TO DO ▸
Quote the listing word for word, beginning at the line containing "Locate an element" and continuing through the line containing "(161, 352).". Leave out the pictures.

EXERCISE MATERIALS ▸
---
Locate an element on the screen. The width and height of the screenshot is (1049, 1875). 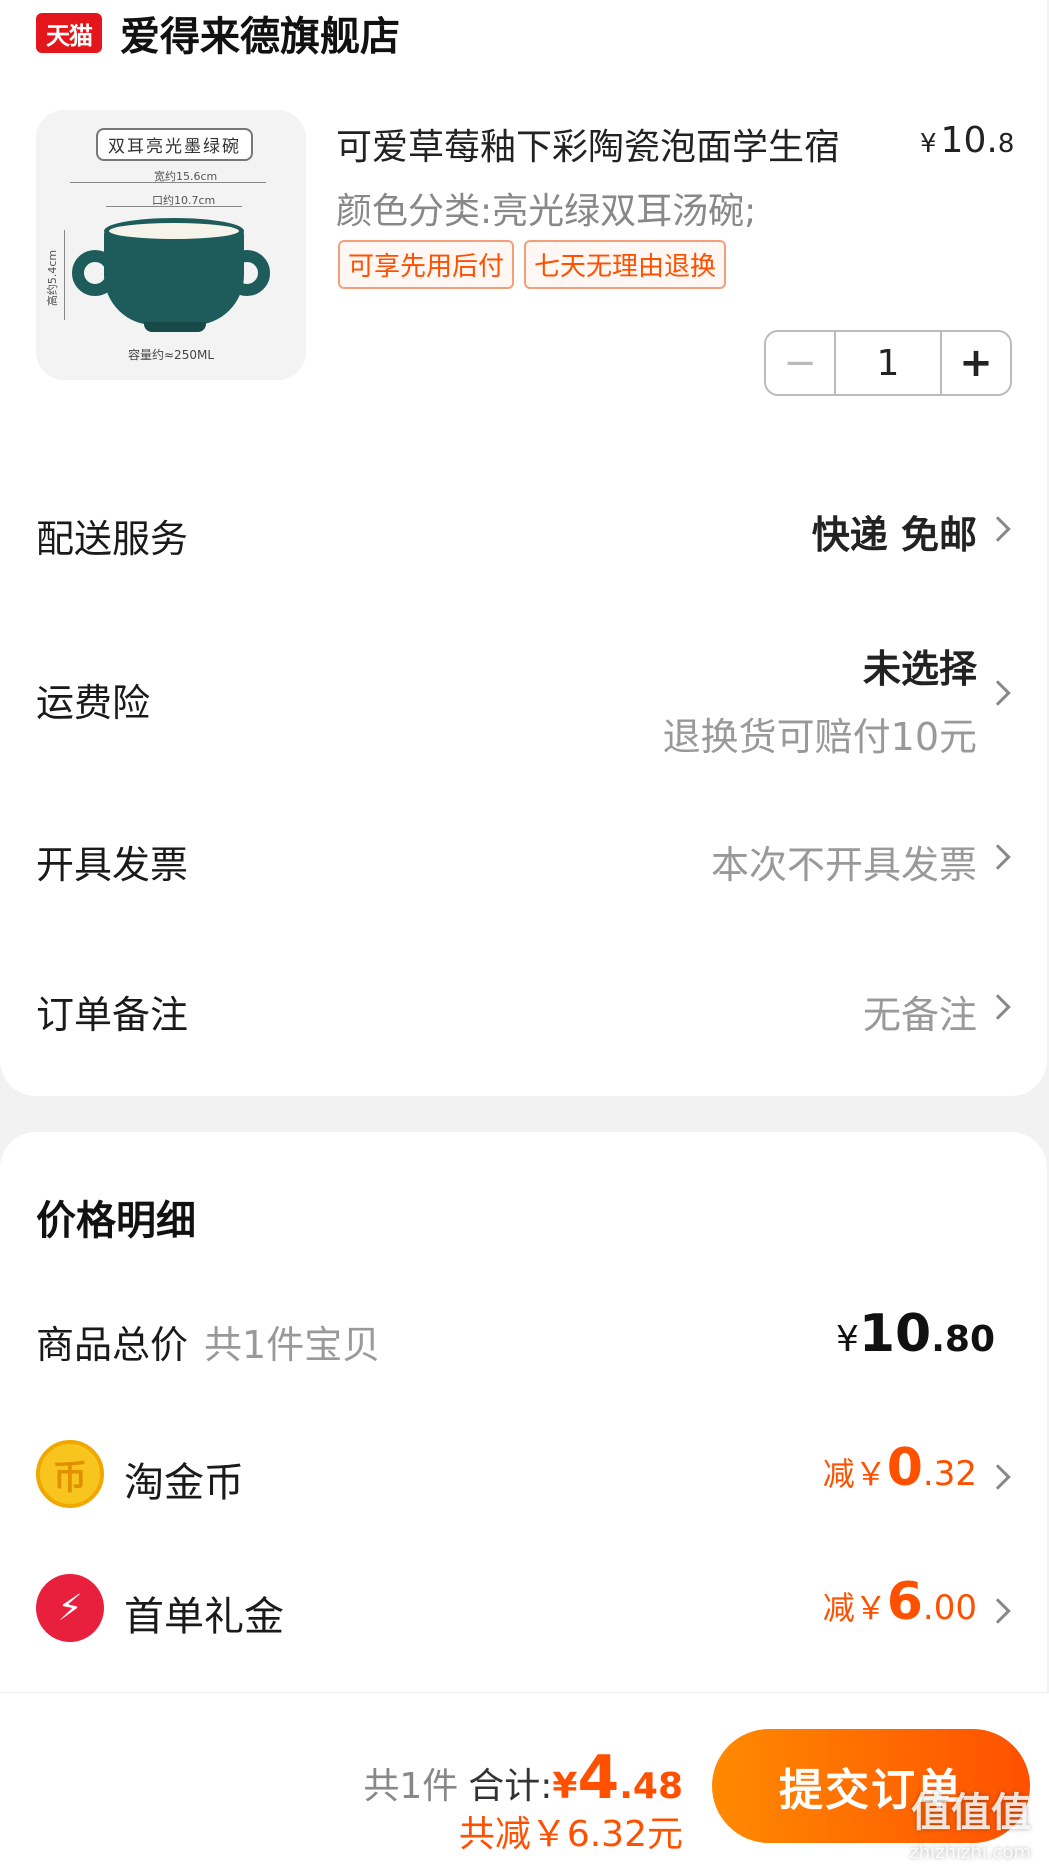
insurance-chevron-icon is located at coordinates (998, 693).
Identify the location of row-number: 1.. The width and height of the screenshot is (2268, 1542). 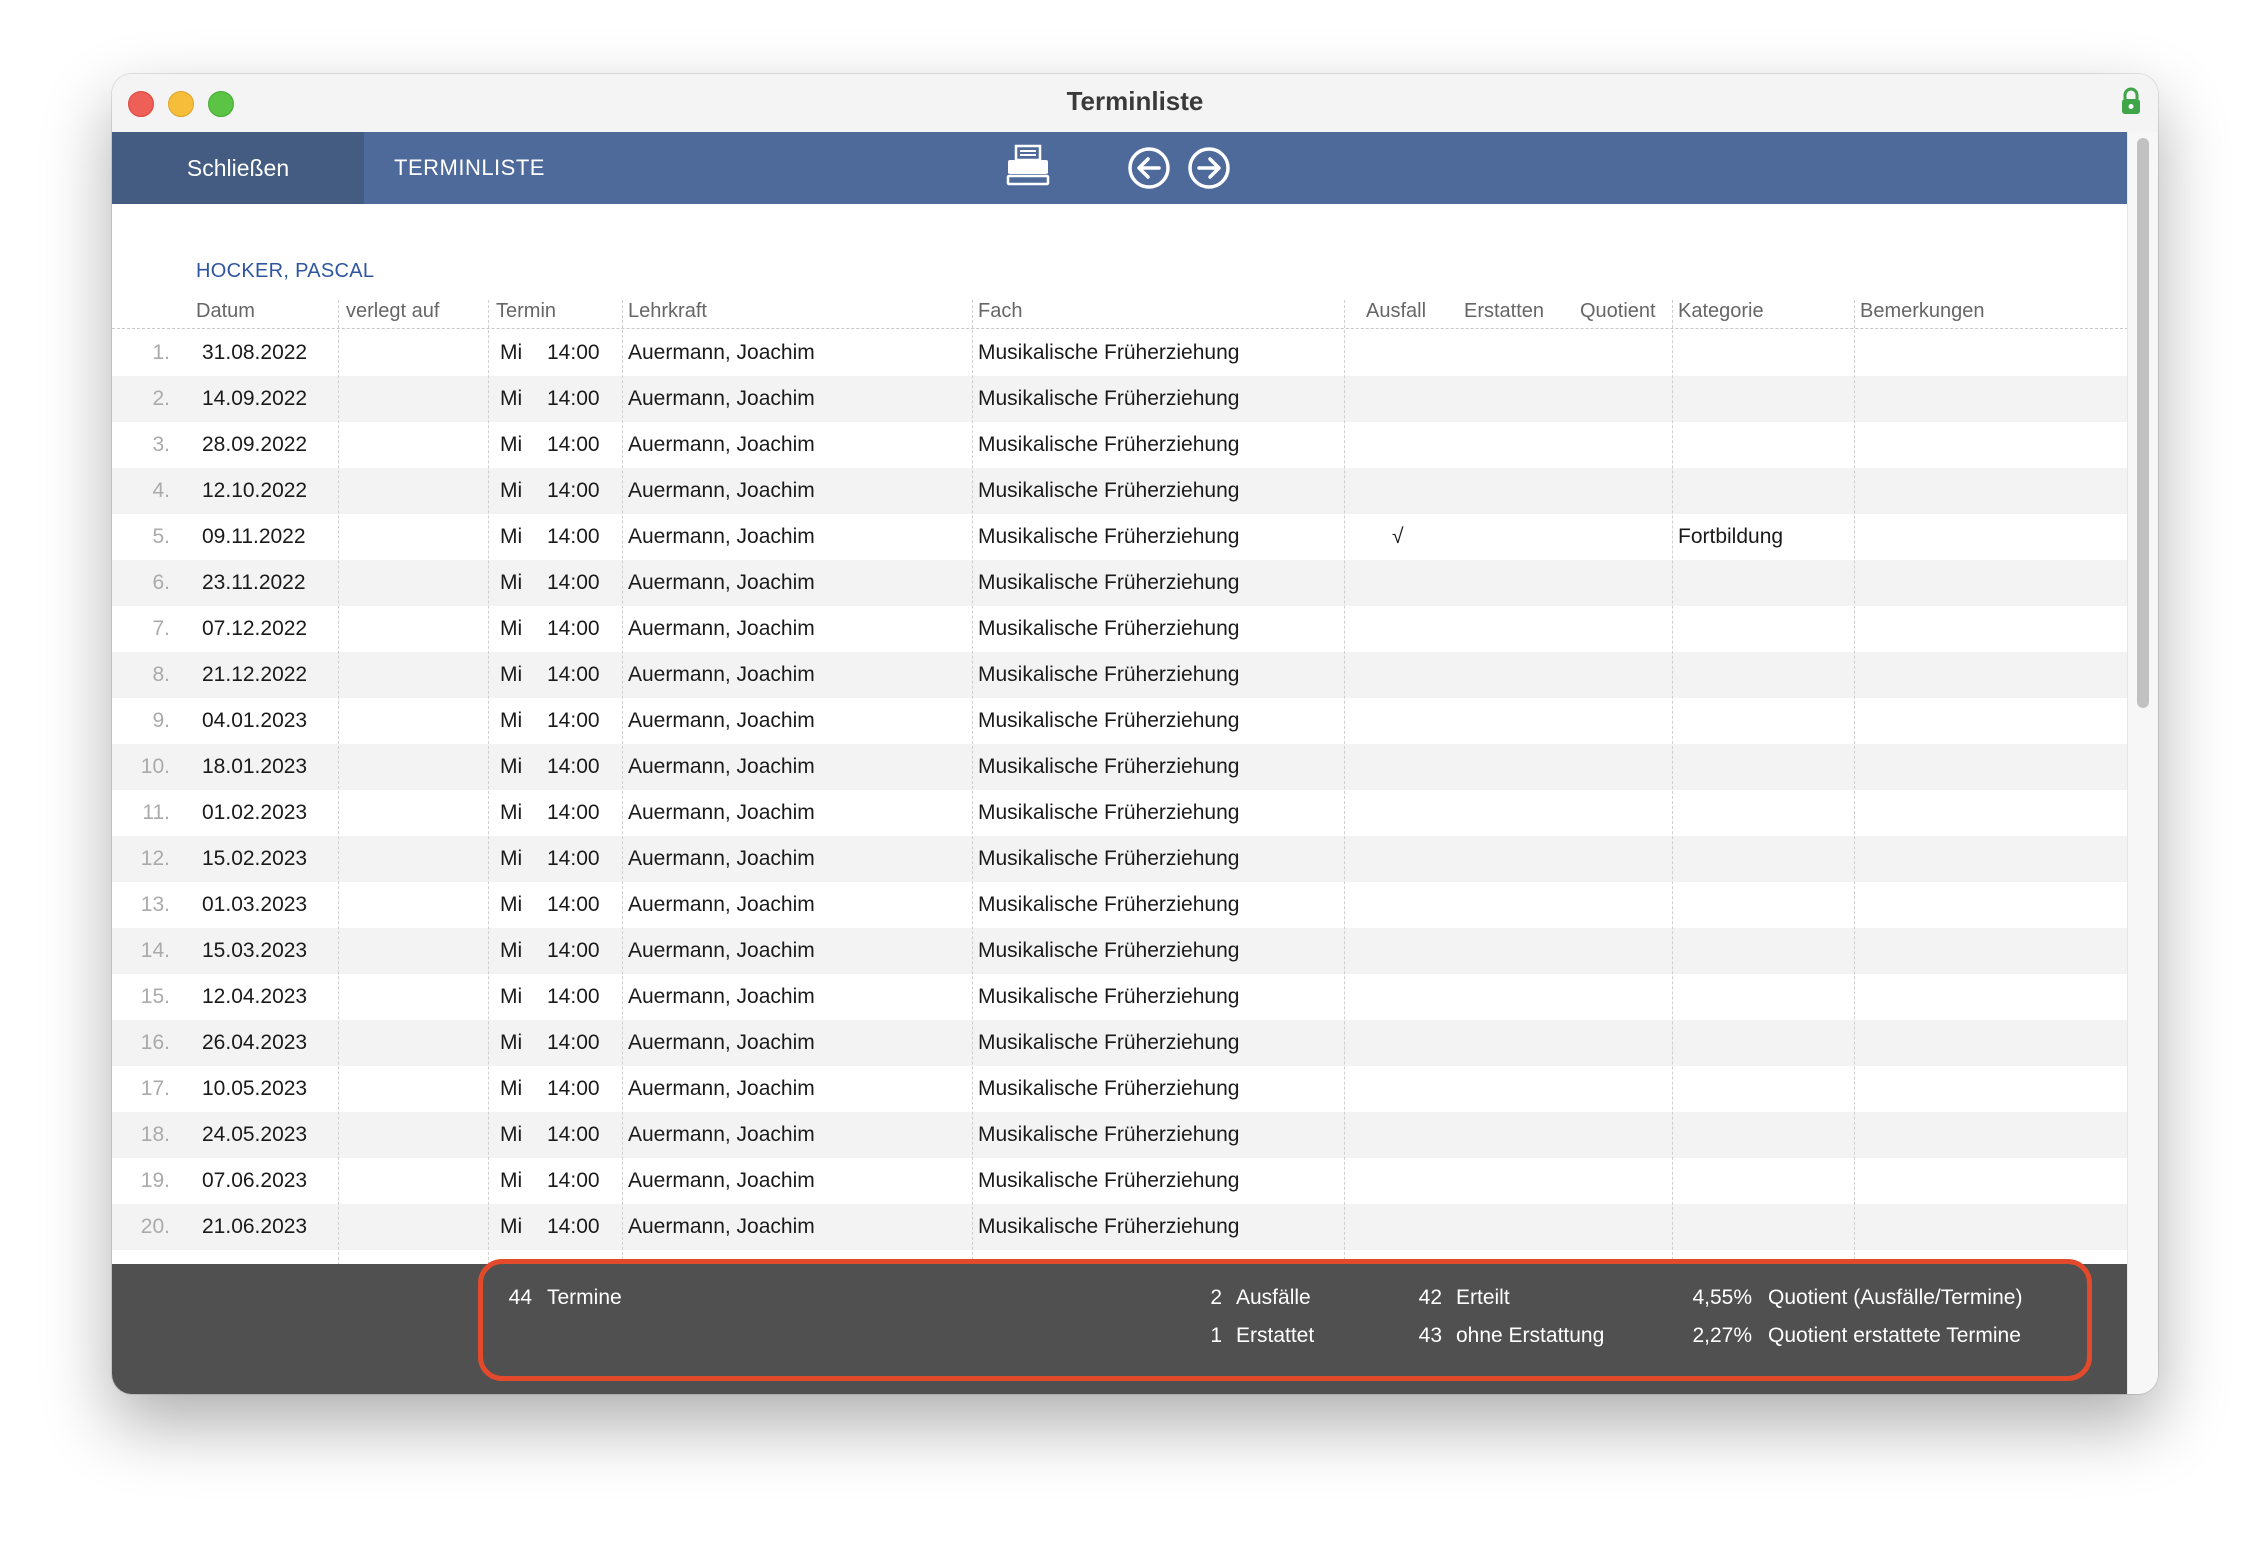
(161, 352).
---
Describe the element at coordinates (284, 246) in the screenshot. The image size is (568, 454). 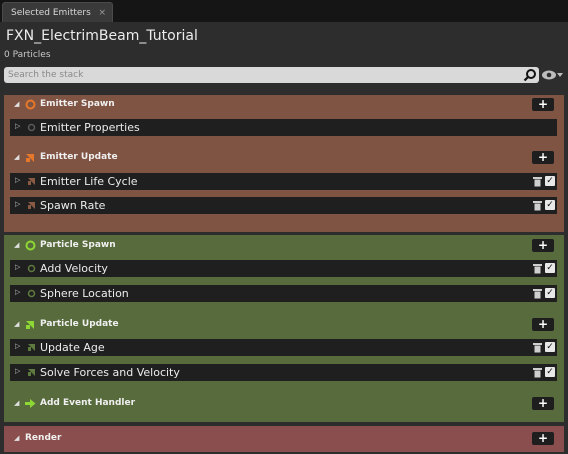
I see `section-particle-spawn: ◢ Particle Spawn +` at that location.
---
ANSWER TO THIS TASK ▸
Locate an element on the screen. The width and height of the screenshot is (1049, 1875). 
insurance-chevron-icon is located at coordinates (998, 693).
Identify the location of row-number: 1.. The width and height of the screenshot is (2268, 1542). 
(161, 352).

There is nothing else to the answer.